Niger : Interview exclusive de Mahamane Ousmane avec la DW
27 février 2021DW : Dans la nuit de mardi à mercredi dernier, vous avez rejeté les résultats rendus publics par la CENI (Commission Nationale Électorale Indépendante). Des résultats qui ont confirmé la victoire de Mohamed Bazoum. Vous vous réclamez vainqueur de cette élection présidentielle; confirmez-vous ces déclarations faites il y a quelques jours ?
Mahamane Ousmane : Oui. Au vu des résultats proclamés par la Cour, des résultats qui sont entachés de beaucoup d'irrégularités et de beaucoup de fraudes. Nos délégués à la CENI ont eu à relever ces irrégularités, mais malgré tout, les responsables de la CENI sont passés outre et sont allés déclarer des résultats, même si la CENI a dit que ces résultats étaient globaux et provisoires. Et même s'ils étaient provisoires, ces résultats auraient dû être validés par les différentes parties prenantes au sein de la CENI.
Nos délégués ont estimé que les faux qui leur ont été demandés de valider ne pouvaient pas l'être, parce que nos délégués sont sous serment confectionnel. Ils ont donc refusé de cautionner du faux. Nous, nous avons les résultats validés; et ce sont ceux-ci que nous avons annoncé publiquement pour effectivement estimer que la victoire est de notre côté. Donc je revendique la victoire dans le cadre de ces résultats globaux provisoires.

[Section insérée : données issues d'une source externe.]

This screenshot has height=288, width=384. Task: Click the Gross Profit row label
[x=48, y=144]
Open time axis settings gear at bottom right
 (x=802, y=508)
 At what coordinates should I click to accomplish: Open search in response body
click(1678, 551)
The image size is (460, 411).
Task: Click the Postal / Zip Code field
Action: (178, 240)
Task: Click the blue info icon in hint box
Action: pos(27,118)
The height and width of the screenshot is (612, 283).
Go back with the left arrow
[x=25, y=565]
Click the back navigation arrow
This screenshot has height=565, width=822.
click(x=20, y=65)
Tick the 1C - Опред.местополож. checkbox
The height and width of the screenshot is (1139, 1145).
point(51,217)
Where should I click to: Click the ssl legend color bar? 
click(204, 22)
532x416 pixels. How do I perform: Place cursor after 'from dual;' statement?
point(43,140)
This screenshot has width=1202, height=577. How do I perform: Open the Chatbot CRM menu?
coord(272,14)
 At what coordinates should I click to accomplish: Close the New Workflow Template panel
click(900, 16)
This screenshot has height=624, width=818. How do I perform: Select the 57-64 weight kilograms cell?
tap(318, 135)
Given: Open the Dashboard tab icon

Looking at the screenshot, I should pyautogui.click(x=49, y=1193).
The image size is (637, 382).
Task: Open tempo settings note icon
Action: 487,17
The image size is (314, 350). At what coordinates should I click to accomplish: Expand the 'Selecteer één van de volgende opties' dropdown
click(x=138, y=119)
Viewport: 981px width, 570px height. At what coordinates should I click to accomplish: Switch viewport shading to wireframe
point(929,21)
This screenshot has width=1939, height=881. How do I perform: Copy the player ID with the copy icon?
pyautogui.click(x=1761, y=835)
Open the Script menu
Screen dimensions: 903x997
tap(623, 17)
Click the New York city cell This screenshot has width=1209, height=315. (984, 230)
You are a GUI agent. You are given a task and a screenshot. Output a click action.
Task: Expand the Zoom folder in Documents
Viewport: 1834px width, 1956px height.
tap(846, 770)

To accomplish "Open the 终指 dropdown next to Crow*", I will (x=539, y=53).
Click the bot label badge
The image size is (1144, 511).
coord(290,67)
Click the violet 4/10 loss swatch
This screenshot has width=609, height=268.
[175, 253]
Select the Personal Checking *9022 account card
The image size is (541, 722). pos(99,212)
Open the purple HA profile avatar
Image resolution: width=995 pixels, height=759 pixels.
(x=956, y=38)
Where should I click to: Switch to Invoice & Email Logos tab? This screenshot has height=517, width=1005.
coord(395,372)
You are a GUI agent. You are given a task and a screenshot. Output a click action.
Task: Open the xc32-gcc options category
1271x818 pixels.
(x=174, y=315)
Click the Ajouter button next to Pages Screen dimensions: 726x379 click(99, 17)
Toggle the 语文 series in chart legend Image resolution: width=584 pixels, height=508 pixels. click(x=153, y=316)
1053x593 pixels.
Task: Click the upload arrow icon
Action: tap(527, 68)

Nonobstant cela, il y a un certain nombre d'irrégularités que nous avons constatées, et nous allons utiliser les voies légales de recours qui nous sont offertes, de manière à améliorer davantage notre score. Des résultats provisoires et globaux sont annoncés : d'un côté, il y a ceux qui manifestent leur mécontentement et qui sont inquiétés; tandis que de l'autre côté, il y a ceux qui manifestent leur joie et qui sont protégés, soutenus et encouragés. C'est injuste et inéquitable.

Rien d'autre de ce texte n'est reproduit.